Konto für Grenzgänger: Sparen mit den richtigen Banken

Konto für Grenzgänger: Sparen mit den richtigen Banken

Hohe Gebühren plus Wechselkursrisiko: Auf Grenzgänger warten in Sachen Banking einige Fallstricke.

Auf was müssen Grenzgänger achten?

Grenzgänger, die in der Schweiz oder in Liechtenstein arbeiten und in Österreich leben, stehen vor einer besonderen Situation.

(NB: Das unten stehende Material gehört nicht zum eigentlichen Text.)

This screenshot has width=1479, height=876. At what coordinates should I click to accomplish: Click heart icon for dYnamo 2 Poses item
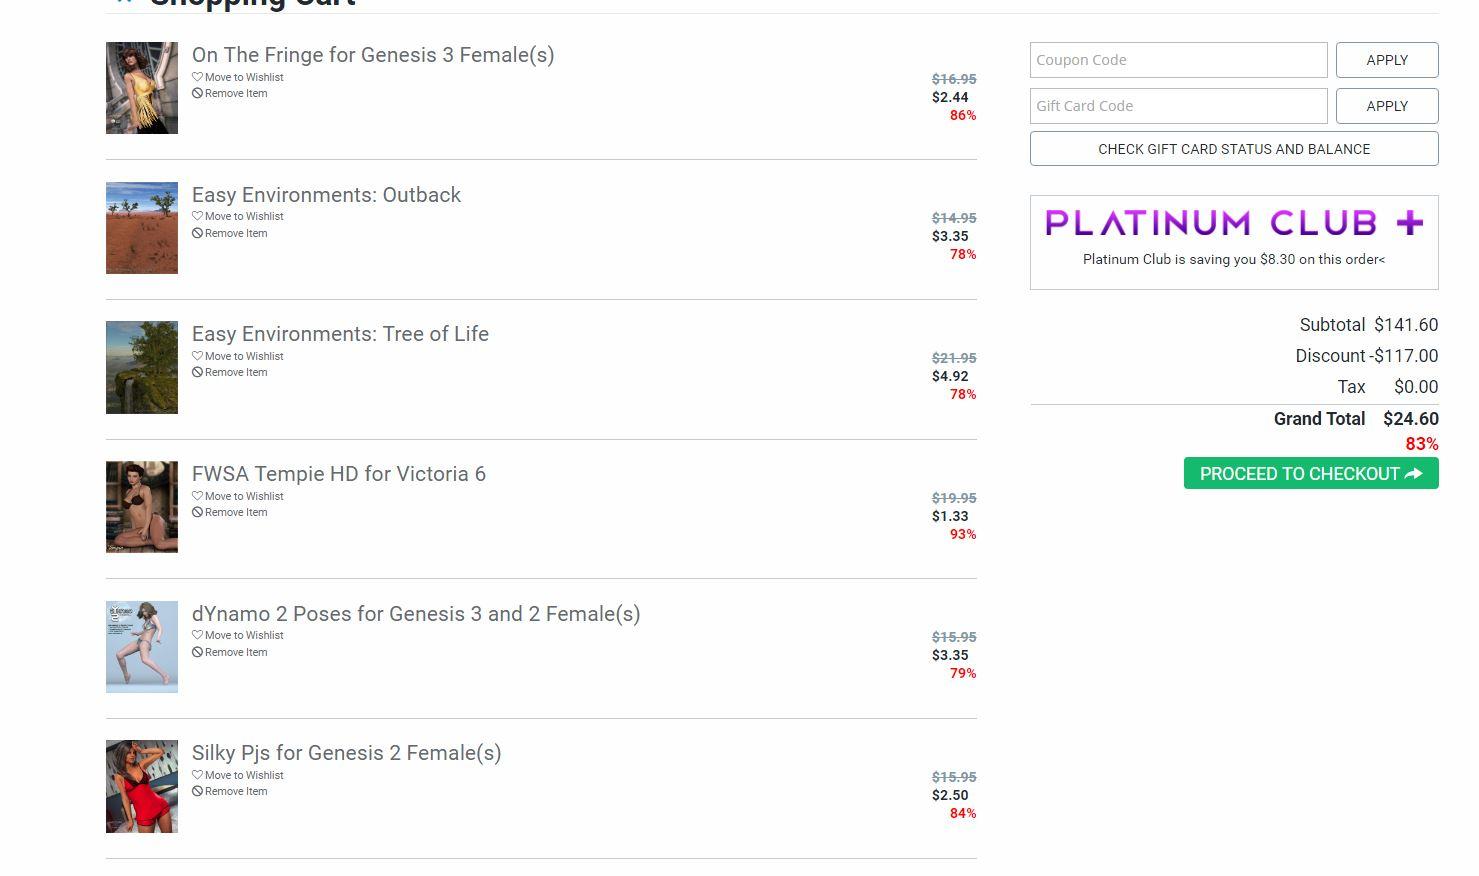(197, 635)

In der Regel entscheiden sich Grenzgänger dafür, ein Gehaltskonto in Liechtenstein oder der Schweiz bei einer dort ansäßigen Bank zu eröffnen. Auf dieses Konto wird dann vom Arbeitgeber monatlich das Gehalt ausbezahlt. Gleichzeitig führen sie jedoch auch ein Privatkonto in Österreich, wo sie die meisten ihrer Ausgaben tätigen.

Bankkonto in Österreich

Einer der größten Vorteile eines Bankkontos in Österreich für Grenzgänger ist, dass österreichische Banken das Konto in Euro führen. Grenzgänger tätigen in der Regel die meisten Transaktionen im Wohnsitzland und profitieren von niedrigen Gebühren für Überweisungen, Abhebungen und Kontoführung bei einer Bank im Inland.

Weiters ist eine bestehende Beziehung zu einer österreichischen Bank dann förderlich, wenn der Kunde eine größere Anschaffung plant und einen Kredit benötigt. So werden z. B. Kredite für den Kauf einer Wohnung (Immobilienkredite) in der Regel nur von Banken im Inland angeboten.

Für Grenzgänger, die in Österreich wohnen, aber zeitweise einen Teil ihres Gehalts in einen EU-Drittstaat weiterleiten, erleichtert ein Bankkonto in Österreich dieses Vorhaben, da viele Banken im Euro-Raum kostenlose Transaktionen anbieten.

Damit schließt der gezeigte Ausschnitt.